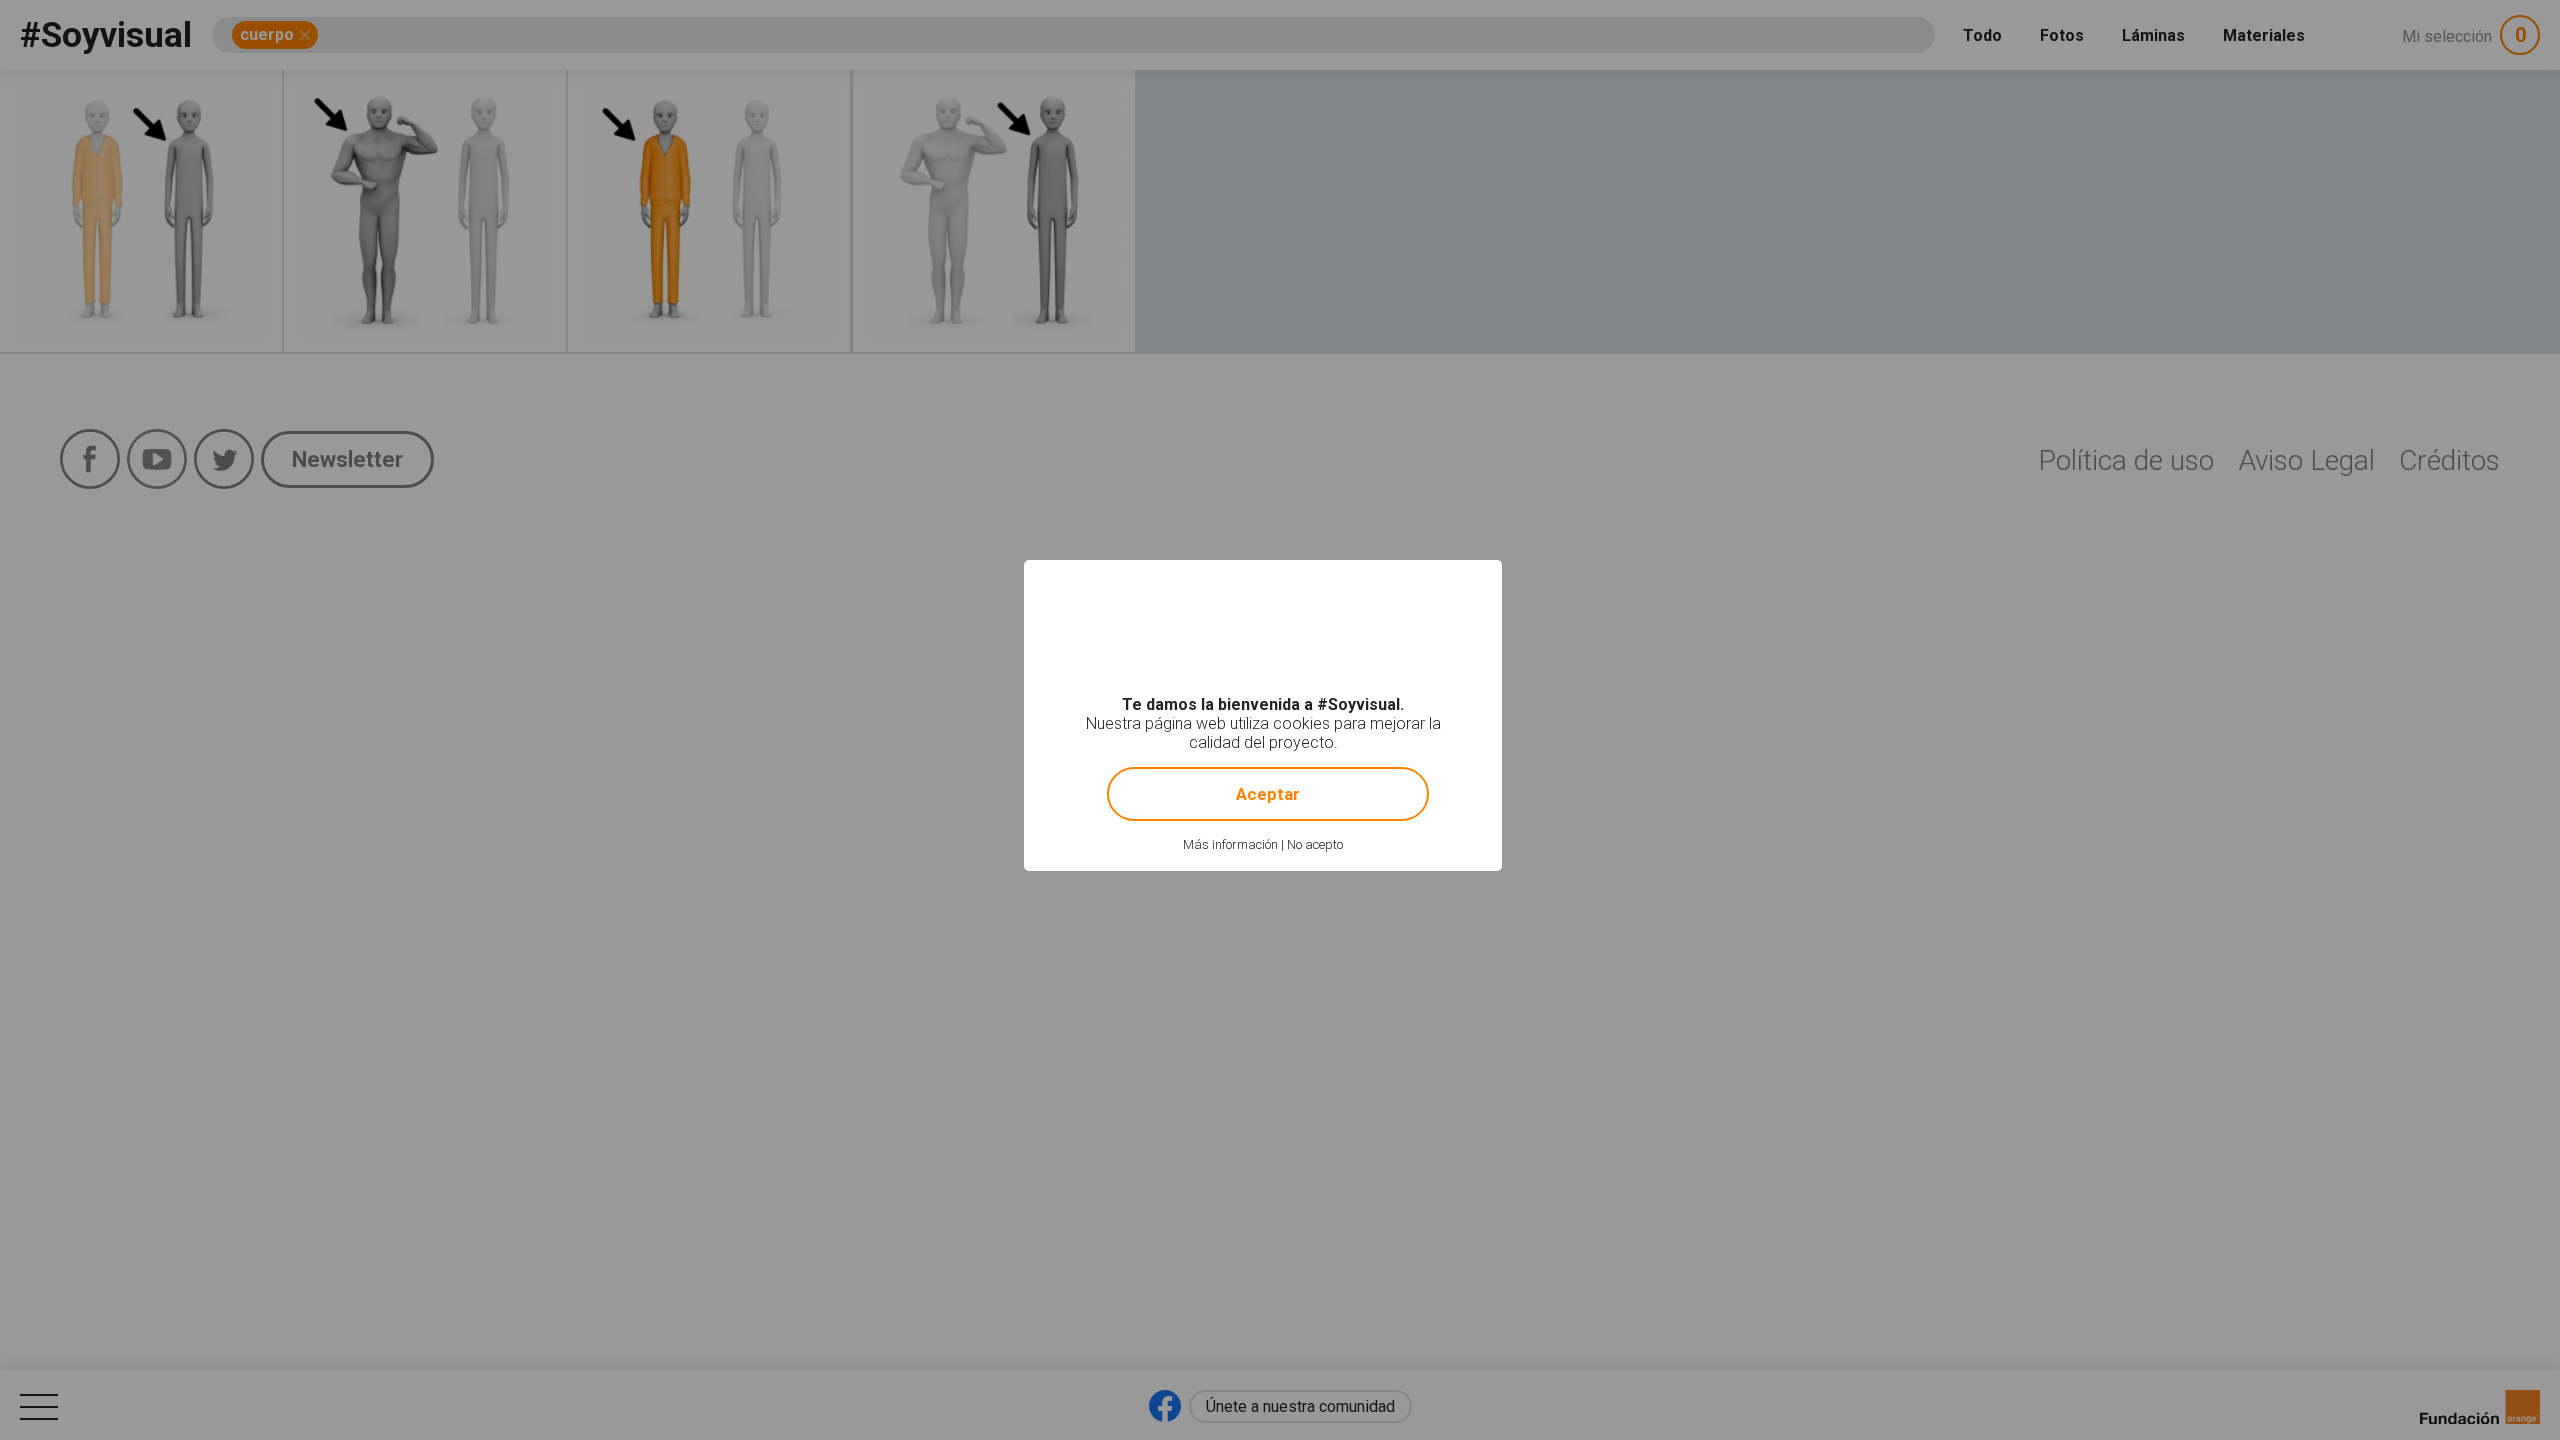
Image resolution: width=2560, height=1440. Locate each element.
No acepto (1315, 844)
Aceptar (1268, 794)
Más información (1230, 844)
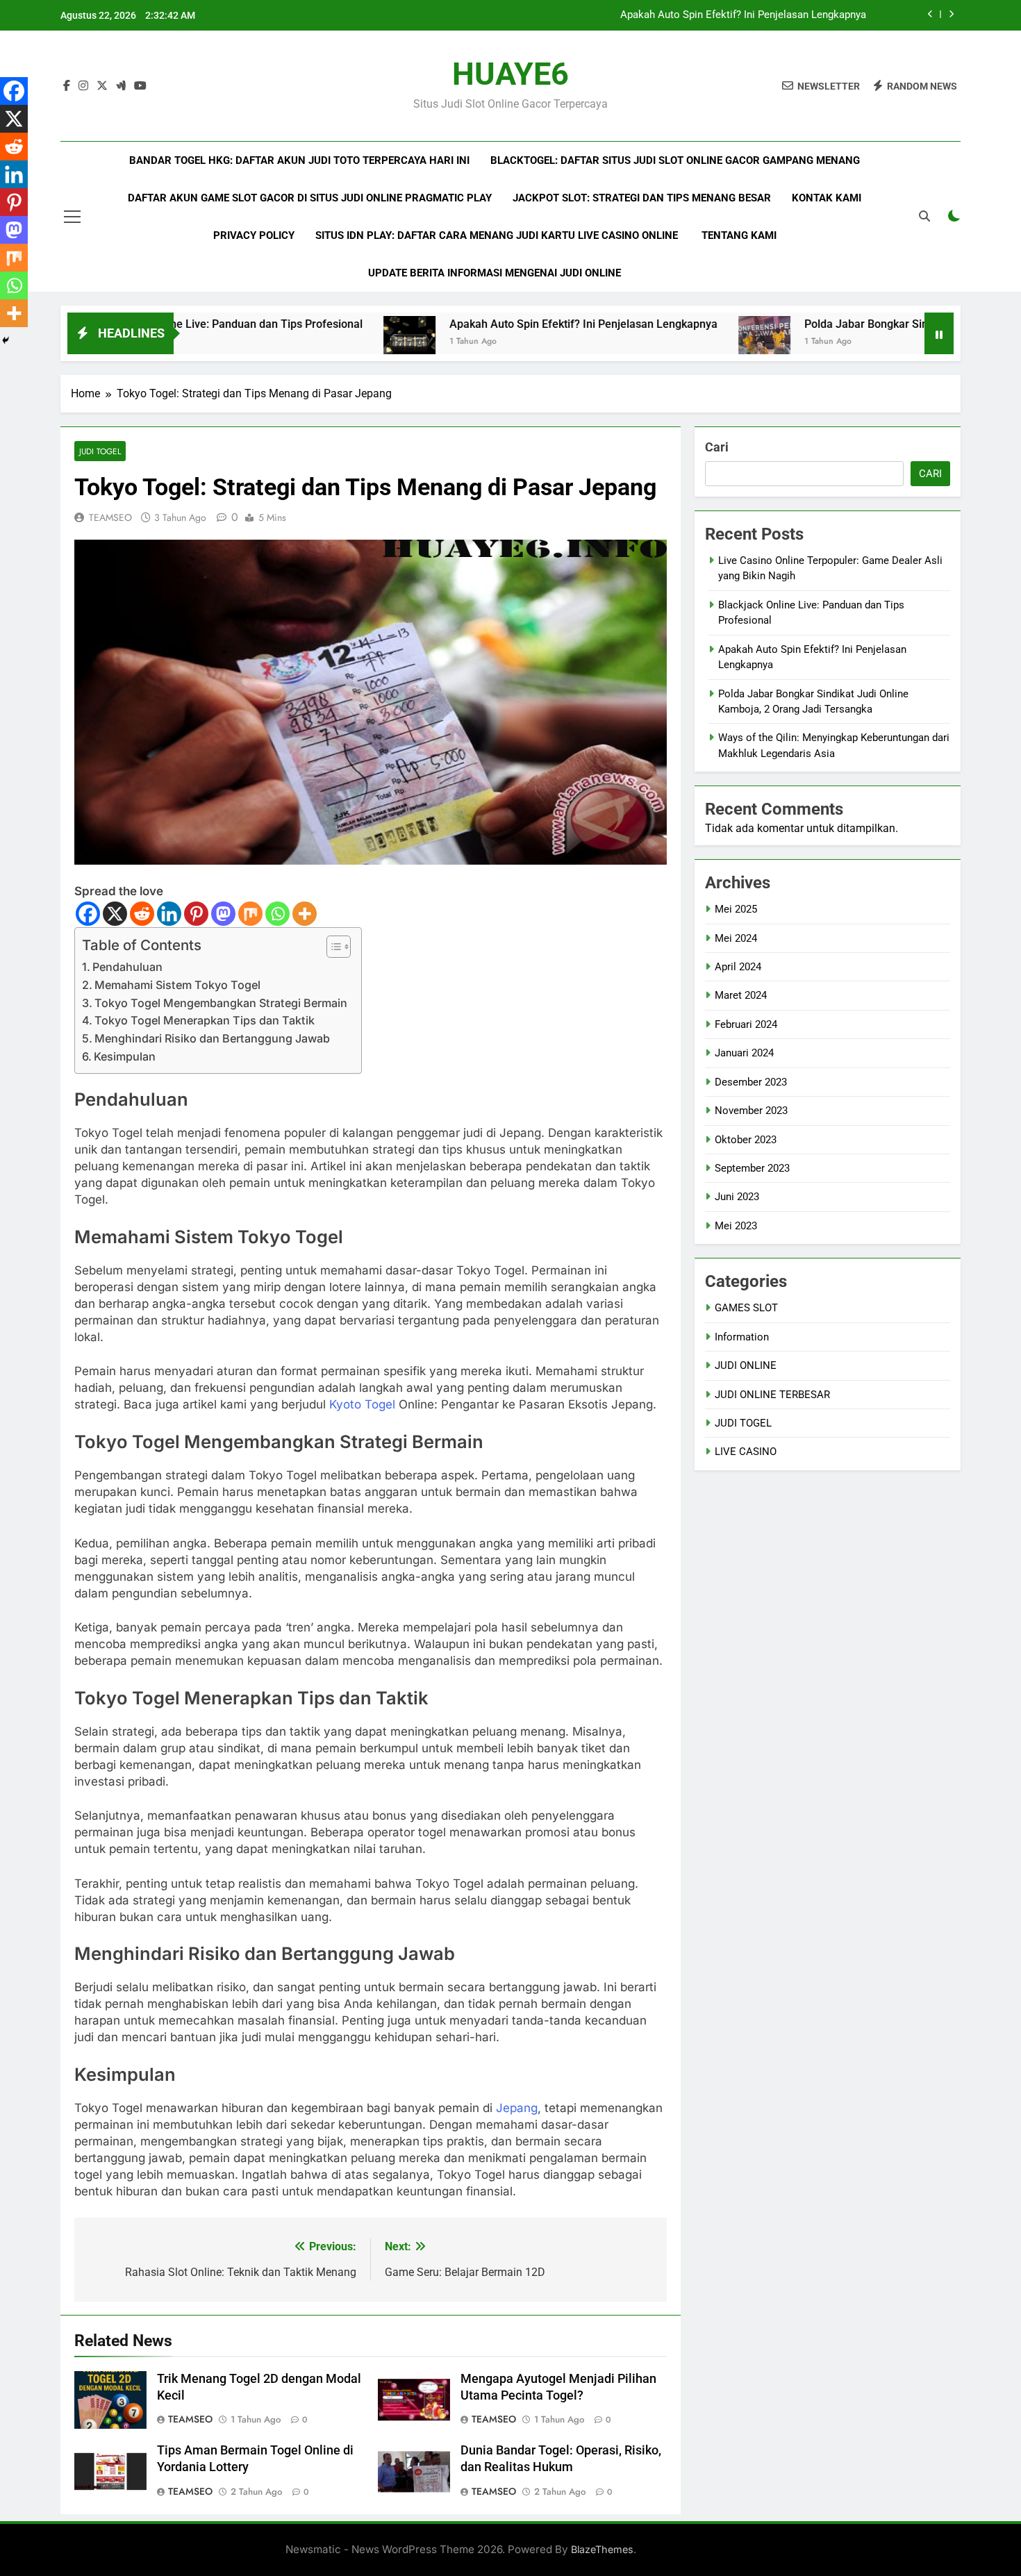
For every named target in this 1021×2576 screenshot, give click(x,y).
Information (742, 1337)
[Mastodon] (223, 913)
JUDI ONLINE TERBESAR (772, 1394)
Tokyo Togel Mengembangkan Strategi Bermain (220, 1003)
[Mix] (250, 913)
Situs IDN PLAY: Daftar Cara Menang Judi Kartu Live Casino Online (498, 235)
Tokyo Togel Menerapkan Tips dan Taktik (204, 1020)
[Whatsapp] (277, 913)
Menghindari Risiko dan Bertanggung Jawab (212, 1038)
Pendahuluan (127, 967)
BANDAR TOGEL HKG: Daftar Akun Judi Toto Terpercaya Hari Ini (299, 160)
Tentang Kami (739, 235)
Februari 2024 (746, 1024)
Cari (717, 447)
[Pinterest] (196, 913)
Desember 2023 (751, 1082)
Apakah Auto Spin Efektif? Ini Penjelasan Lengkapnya (743, 15)
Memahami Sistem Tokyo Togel (177, 985)
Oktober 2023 (746, 1139)
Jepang (517, 2108)
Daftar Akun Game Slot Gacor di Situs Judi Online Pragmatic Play (310, 198)
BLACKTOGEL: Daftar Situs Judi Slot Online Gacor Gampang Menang (675, 160)
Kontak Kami (826, 198)
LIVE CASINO (746, 1451)
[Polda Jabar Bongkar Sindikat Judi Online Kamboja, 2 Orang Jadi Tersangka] (680, 342)
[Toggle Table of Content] (331, 946)
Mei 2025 (736, 909)
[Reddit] (142, 913)
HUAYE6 (510, 74)
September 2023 (752, 1168)
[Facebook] (88, 913)
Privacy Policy (253, 235)
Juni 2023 (737, 1196)
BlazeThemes (602, 2549)
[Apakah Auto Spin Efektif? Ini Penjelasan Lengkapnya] (325, 342)
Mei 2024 (736, 938)
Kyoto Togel (362, 1404)
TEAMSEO (110, 517)
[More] (304, 913)
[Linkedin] (169, 913)
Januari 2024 (744, 1053)
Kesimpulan (125, 1056)
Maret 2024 (741, 995)
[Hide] (5, 340)
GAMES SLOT (746, 1308)
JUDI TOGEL (100, 451)
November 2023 (751, 1110)
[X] (115, 913)
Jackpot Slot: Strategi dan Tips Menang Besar (642, 198)
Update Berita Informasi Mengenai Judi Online (494, 273)
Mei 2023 (736, 1226)
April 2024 (738, 967)
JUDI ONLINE (746, 1365)
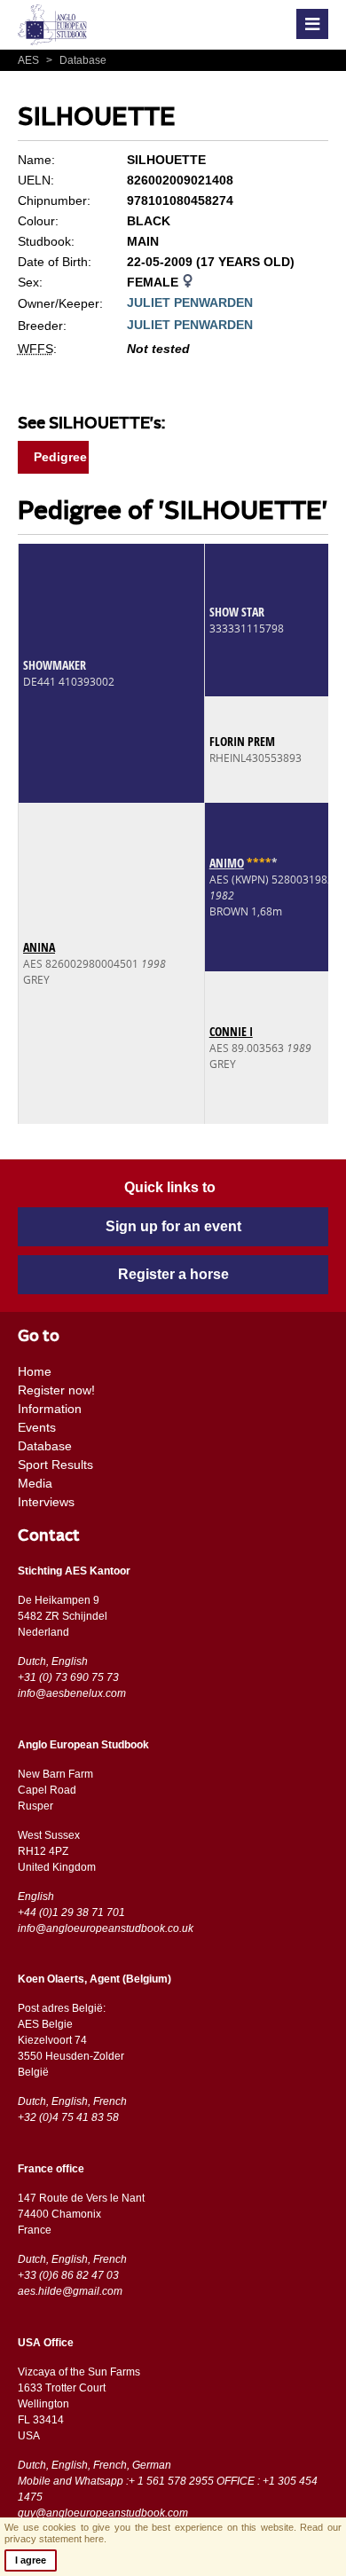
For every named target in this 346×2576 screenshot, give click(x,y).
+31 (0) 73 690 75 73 (68, 1677)
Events (37, 1427)
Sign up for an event (173, 1226)
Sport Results (55, 1464)
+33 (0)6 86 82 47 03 (68, 2275)
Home (34, 1371)
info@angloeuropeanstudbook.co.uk (105, 1928)
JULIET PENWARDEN (190, 302)
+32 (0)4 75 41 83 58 (68, 2117)
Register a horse (173, 1274)
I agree (30, 2560)
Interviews (46, 1502)
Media (35, 1483)
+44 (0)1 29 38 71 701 (71, 1912)
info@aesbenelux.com (72, 1693)
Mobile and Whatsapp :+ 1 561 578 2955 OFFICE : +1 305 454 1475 (168, 2489)
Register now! (56, 1390)
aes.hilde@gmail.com (70, 2291)
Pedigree (60, 457)
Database (76, 60)
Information (50, 1409)
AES (30, 60)
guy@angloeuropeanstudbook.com (103, 2513)
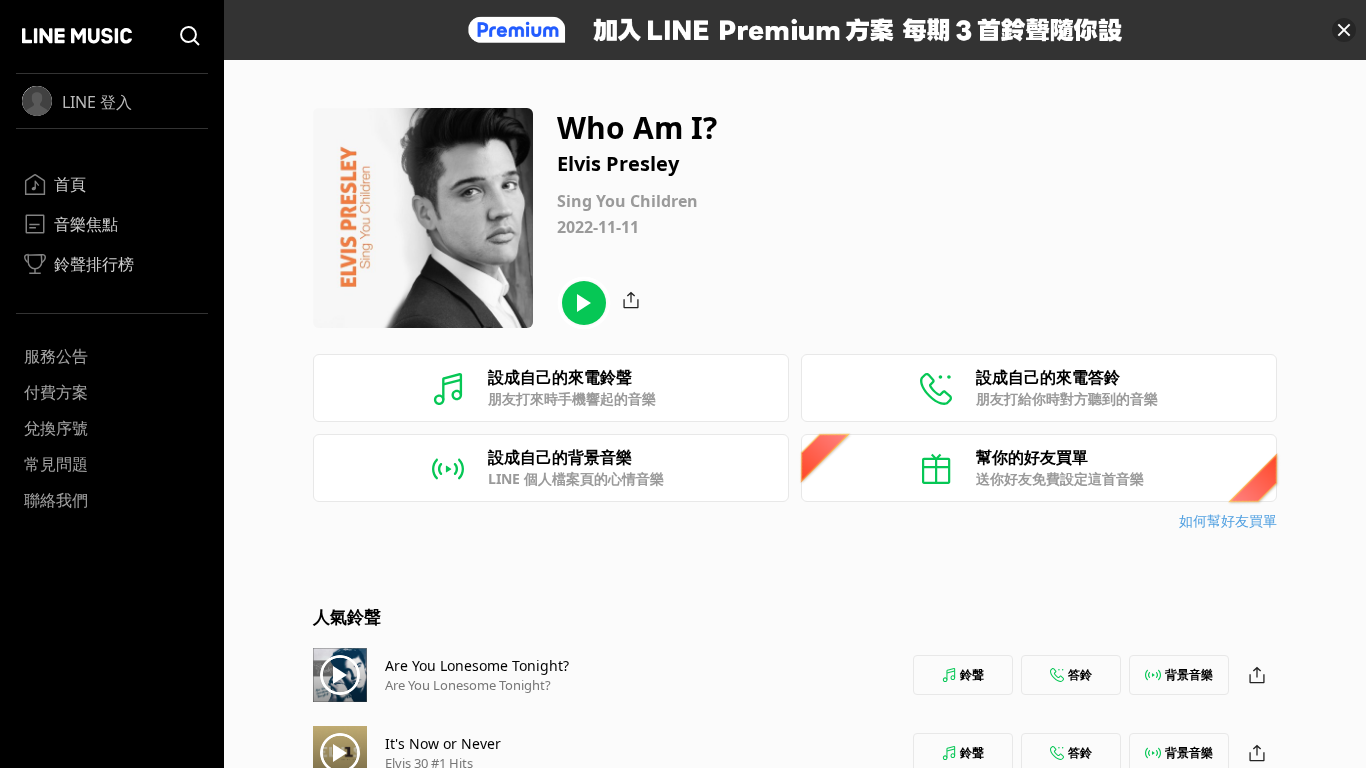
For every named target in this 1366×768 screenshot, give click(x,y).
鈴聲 (972, 674)
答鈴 (1080, 674)
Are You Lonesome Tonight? (477, 665)
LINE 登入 (97, 102)
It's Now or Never (443, 743)
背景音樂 (1189, 674)
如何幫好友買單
+-------+
> Your task:
Give back exactly the lines above from the one with "BLACKTOGEL: Daftar Situs" through the one with "Interviews (46, 1502)", both included. Pictures don't belong in the copy.

> The completed task:
BLACKTOGEL: Daftar Situs Judi Slot Online Gacor Gampang Menang (675, 160)
Kontak Kami (826, 198)
LIVE CASINO (746, 1451)
[Polda Jabar Bongkar Sindikat Judi Online Kamboja, 2 Orang Jadi Tersangka] (680, 342)
[Toggle Table of Content] (331, 946)
Mei 2025 (736, 909)
[Reddit] (142, 913)
HUAYE6 (510, 74)
September 2023 (752, 1168)
[Facebook] (88, 913)
Privacy Policy (253, 235)
Juni 2023 (737, 1196)
BlazeThemes (602, 2549)
[Apakah Auto Spin Efektif? Ini Penjelasan Lengkapnya] (325, 342)
Mei 2024 (736, 938)
Kyoto Togel (362, 1404)
TEAMSEO (110, 517)
[More] (304, 913)
[Linkedin] (169, 913)
Januari 2024 (744, 1053)
Kesimpulan (125, 1056)
Maret 2024 (741, 995)
[Hide] (5, 340)
GAMES SLOT (746, 1308)
JUDI TOGEL (100, 451)
November 2023 (751, 1110)
[X] (115, 913)
Jackpot Slot: Strategi dan Tips Menang Besar (642, 198)
Update Berita Informasi Mengenai Judi Online (494, 273)
Mei 2023 (736, 1226)
April 2024 (738, 967)
JUDI ONLINE (746, 1365)
For every named target in this 346×2576 screenshot, give click(x,y).
+31 (0) 73 690 75 73 (68, 1677)
Events (37, 1427)
Sign up for an event (173, 1226)
Sport Results (55, 1464)
+33 (0)6 86 82 47 03 (68, 2275)
Home (34, 1371)
info@angloeuropeanstudbook.co.uk (105, 1928)
JULIET PENWARDEN (190, 302)
+32 (0)4 75 41 83 58 (68, 2117)
Register a horse (173, 1274)
I agree (30, 2560)
Interviews (46, 1502)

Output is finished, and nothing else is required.